Object Detection on Nvidia Jetson Platform for Intelligent Camera Traps

Technology has been evolving to new standards catering not only just human needs but also to protecting and conserving the living organisms in this universe. The main concern is to preserve the flora

Table of Contents

This project has been developed in collaboration with


Technology in wildlife conservation:

Technology has been evolving to new standards catering not only just human needs but also to protecting and conserving the living organisms in this universe. The main concern is to preserve the flora and fauna of the wildlife so that future generations of wildlife and even humans can enjoy it.
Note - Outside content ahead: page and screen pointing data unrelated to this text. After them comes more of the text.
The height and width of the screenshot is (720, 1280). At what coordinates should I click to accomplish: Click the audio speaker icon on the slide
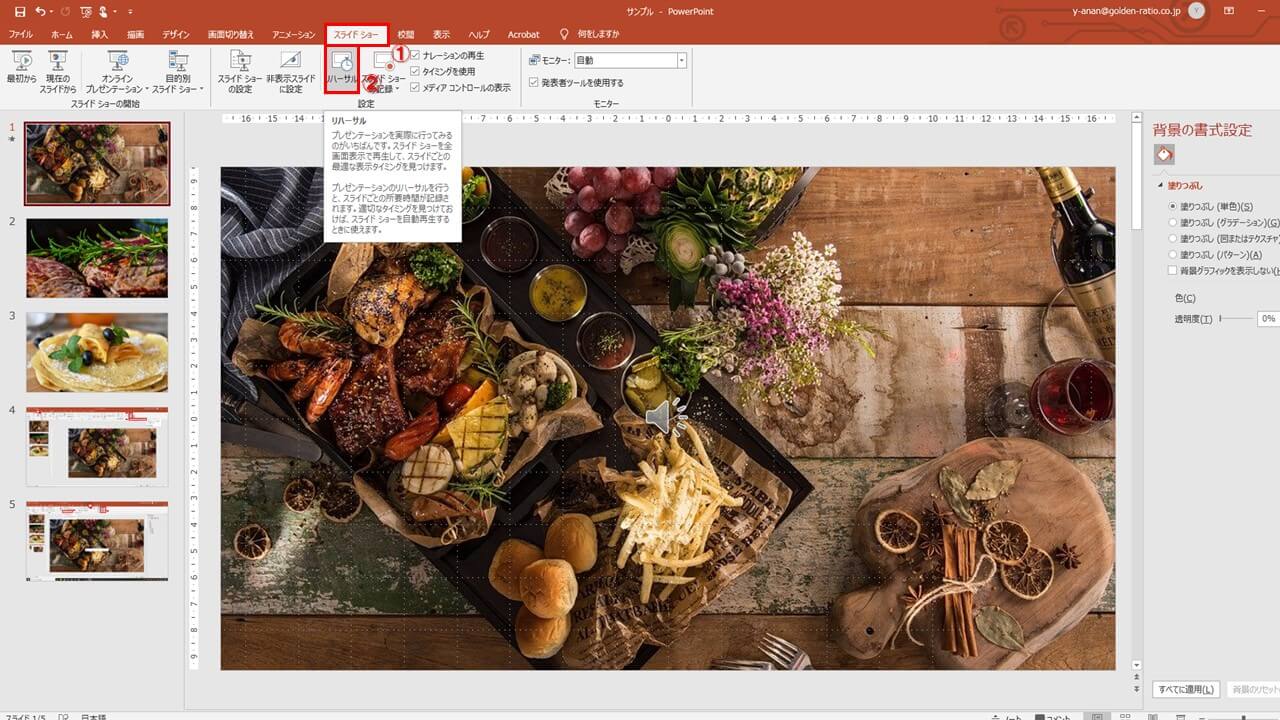[x=664, y=416]
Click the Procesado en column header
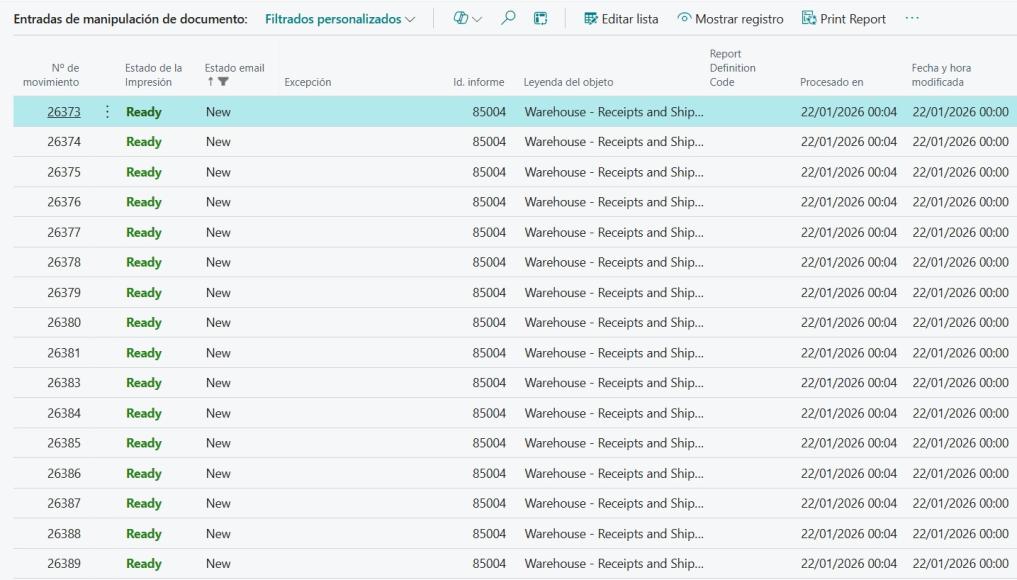Screen dimensions: 1017x580 pyautogui.click(x=831, y=82)
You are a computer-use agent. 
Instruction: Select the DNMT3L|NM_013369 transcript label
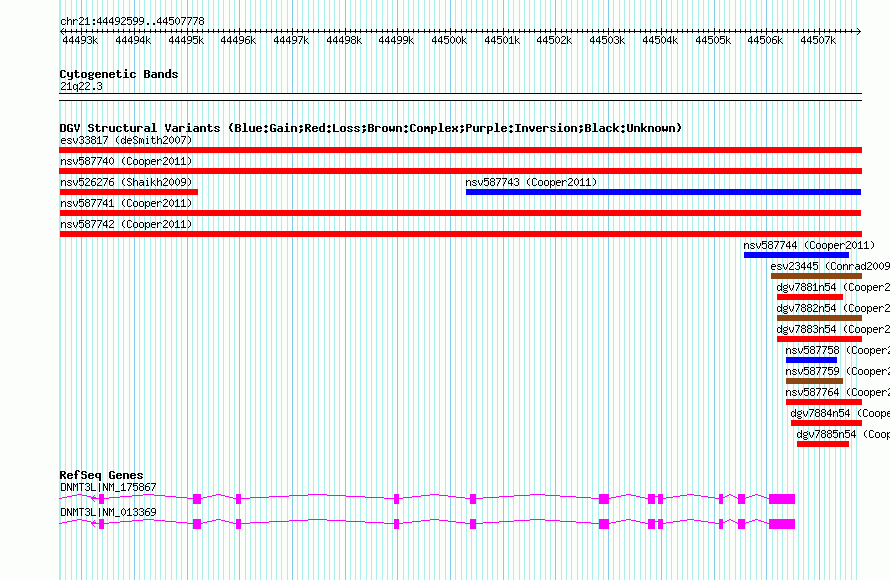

Wildlife conservation is one such field where the use of technology has been gradually increasing and reaching new limits day by day. Thanks to the advancements in cameras and Machine learning algorithms which helped scientists and activists to analyze and act upon the dynamics of wildlife conservation more accurately and effectively.
The Earth has several species of living beings on it and it is very fascinating to see all these living organisms play an important role in keeping the food chain intact and hence allowing all the living things to survive and evolve. So as supreme predators in this food chain it is our responsibility to make sure protect the wild in nature. Methods of wildlife conservation must accommodate the emerging technologies. Fortunately, several countries and their esteemed institutes along with different organizations are coming forward to integrate technology and conservation methods.
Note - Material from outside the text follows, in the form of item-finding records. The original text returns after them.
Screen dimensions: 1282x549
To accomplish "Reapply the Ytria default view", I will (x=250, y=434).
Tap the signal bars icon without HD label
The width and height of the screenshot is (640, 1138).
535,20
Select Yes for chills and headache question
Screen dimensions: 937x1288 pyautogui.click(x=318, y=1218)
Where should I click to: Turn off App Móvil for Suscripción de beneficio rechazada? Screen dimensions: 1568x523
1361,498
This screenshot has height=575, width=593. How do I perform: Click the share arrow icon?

Fig. 1: Image source [https://www.shutterstock.com]

Wild Intelligence Labs (WIL)

At Wild Intelligence Labs, Scientists, Engineers, and nature conservationists share a common goal to integrate technology and conventional conservation techniques and produce sustainable solutions. WIL in partnership with Dr.Friedrich Reinhard from the Kuzikus Wildlife and Nature Reserve (Namibia) is testing these developments for implementation in the nature reserve.
![Image source: [https://wildintelligencelab.com/](https://wildintelligencelab.com/)](../../_resources/Screenshot_(163).png)
*Image source: [https://wildintelligencelab.com/](https://wildintelligencelab.com/)*
Kuzikus provides the perfect environment to test and develop such technology and one such application is being developed by Wild Intelligence Labs. The main objective of this project is to train a model that continuously counts the number of animals in images provided by a network of Nvidia Jetson-based Edge devices in Namibia to gain insights into animal behavior and monitor them. The wildlife reserve at Kuzikus (Namibia) is known for several species of wild and is divided into 13 categories for this project. Several state-of-the-art Object Detection models will be implemented on the data set to classify and count the different animals in each image at real-time. These trained models will be evaluated and the best performing will be selected and integrated into Nvidia Jetson Nano.


Fig. 2: Project Overview

Stage 1: Dataset Creation

WIL provided us with a dataset of around 1.000 images. As this is not large enough to apply Transfer Learning we needed to expand the dataset.
To do this, we explored different freely available Datasets and collected all images containing the needed species. In addition to the animal images, we also collected a small sample of human and car images. This was done because the flora and fauna of any natural reserve are constantly posed by the threat of poachers and their illegal activities. This way the models shall also be able to detect possible poachers.
After collecting the dataset we needed to annotate around 12k images because the datasets were mostly only annotated with labels and not bounding boxes. This was done using the CVAT annotation tool. It took several hours to manually annotate these 12k images using 2 point bounding box method. Later all these images and annotations were exported to different formats like YOLO and Pascal VOC as needed.
In the end, our dataset contained 14606 images with the following bounding box count for each species:
‘eland’: 4057
‘giraffe’: 2266
‘impala’: 4061
‘jackal’: 1122
‘kudu’: 338
‘ostrich’: 1891
‘rhino’: 676
‘springbok’: 721
‘zebra’: 4705
‘oryx’: 482
‘car’: 785
‘human’: 756
‘other’: 529
Several challenges were faced while annotating images. The most concerning were:
1. When there is a large number of animals occluded by each other animal. This was dealt by annotating the background animal assuming its full form.
2. There are certain instances where only less than 20 percent of the animal body is within the frame. Such cases were ignored. As our main goal is to work on a video stream. This problem wouldn’t be an issue as we can detect such animals in several previous frames.
3. There were other animals rarely identified in the image dataset which we have included under the label “other”.
4. Animals were sometimes occluded by large structures like bushes, trees, and rocks. We didn’t have several of such animals to annotate but to make our model robust to occlusions we have decided to annotate them as well and augment the data accordingly in the later phase of data preparation.
5. Several animals were in distinct poses and found in different weather conditions. There could be a high chance of overfitting because of the limited annotated data we had but we have managed to find suitable augmentations to deal with overfitting to some extent.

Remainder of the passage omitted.